There are 9 distinct categories of products in this dataset. We want to focus our project analysis on just three main categories: Electronics, Home appliances and Clothing.
Therefore, we remove these categories from our dataset: "MusicalInstruments", "OfficeProducts", "Toys&Games", "Car&Motorbike", "Health&PersonalCare" (thereby removing all observations that fulfill this condition)

In [None]:
remove_set = {"MusicalInstruments", "OfficeProducts", "Toys&Games", "Car&Motorbike", "Health&PersonalCare"}
amazon_sales = amazon_sales[~amazon_sales['category'].isin(remove_set)]
amazon_sales['category'].unique()

In [None]:
amazon_sales['category'] = amazon_sales['category'].replace(["Home&Kitchen"], "Home Appliances")
amazon_sales['category'] = amazon_sales['category'].replace(["Computers&Accessories"], "Electronics")
amazon_sales['category'] = amazon_sales['category'].replace(["HomeImprovement"], "Home Appliances")

amazon_sales['category'] = amazon_sales.category.astype('category')
amazon_sales['category'].unique()

We have decided on removal as the number of observations is very small (fewer than 5) in the original data set, and assumed that removal of these rows will not impact the data analysis significantly.

In [None]:
amazon_sales.dropna(subset = ['rating'], inplace = True)
amazon_sales.isnull().sum()

There are no duplicate records found as per our inspection on the data set as conducted earlier on.
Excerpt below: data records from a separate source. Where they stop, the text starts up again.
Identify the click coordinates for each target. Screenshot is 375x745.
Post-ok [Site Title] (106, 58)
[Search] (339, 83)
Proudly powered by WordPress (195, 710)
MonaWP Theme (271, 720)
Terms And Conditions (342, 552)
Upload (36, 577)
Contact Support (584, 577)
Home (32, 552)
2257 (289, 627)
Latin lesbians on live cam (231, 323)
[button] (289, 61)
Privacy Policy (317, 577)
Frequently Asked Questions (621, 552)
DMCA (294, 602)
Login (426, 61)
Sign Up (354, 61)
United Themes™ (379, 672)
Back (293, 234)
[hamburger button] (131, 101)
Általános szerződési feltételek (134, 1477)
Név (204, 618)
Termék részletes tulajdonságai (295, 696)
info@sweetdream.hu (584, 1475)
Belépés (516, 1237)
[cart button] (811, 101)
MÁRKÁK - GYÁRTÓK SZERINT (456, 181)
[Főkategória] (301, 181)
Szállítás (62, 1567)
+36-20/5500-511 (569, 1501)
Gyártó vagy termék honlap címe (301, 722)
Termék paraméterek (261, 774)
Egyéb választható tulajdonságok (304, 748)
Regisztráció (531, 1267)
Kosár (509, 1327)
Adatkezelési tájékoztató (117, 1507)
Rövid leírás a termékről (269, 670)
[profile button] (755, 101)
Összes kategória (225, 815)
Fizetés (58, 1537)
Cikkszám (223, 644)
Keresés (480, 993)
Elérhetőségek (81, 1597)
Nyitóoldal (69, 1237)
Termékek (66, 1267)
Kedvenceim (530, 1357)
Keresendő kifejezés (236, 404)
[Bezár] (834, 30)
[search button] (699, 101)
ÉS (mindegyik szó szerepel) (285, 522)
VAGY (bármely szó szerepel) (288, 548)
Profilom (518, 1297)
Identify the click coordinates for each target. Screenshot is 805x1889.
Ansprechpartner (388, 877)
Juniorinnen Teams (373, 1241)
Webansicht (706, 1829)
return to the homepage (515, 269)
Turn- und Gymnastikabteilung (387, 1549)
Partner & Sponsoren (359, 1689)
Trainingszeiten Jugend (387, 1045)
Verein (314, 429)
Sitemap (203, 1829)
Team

As there are no date and time records, date and time handling for this data set is not required.

Below, we will handle outliers using Z-score normalization, removing observations that have z-scores above 3.

In [32]:
# 4. Handling outliers
# Use visualization plots to identify potential outliers in numerical columns
# sns.boxplot(x = amazon_sales["actual_price (rupees)"])

# Use Z-score normalization to identify and remove outliers
from scipy import stats

# Obtain a subset of numerical columns for the dataset, except for rating and discount
# because the values are already within a small margin/within a range of values
amazon_numeric = amazon_sales.iloc[:, 3:5]


#  Calculate the z-scores for the subset of the dataset
z_scores = stats.zscore(amazon_numeric)

# Convert the z-scores to absolute values and filter out the outliers
z_scores = np.abs(z_scores)
filters = (z_scores < 3).all(axis=1)
amazon_sales = amazon_sales[filters]

In [None]:
filters.value_counts()

From Z-score normalization conducted above, using -3 and 3 as the threshold to remove observations with outliers in numerical columns, we have found possible outliers, many of them, in the `discounted_price (USD)` feature.

As for now, we will not add any new features to the data set

Data storage

- We will store the cleaned and preprocessed data in a database
- The file format to store the cleaned data is CSV, which has always been the default format for the data. If there is a need to store the cleaned data in a SQL database, we can conform to that.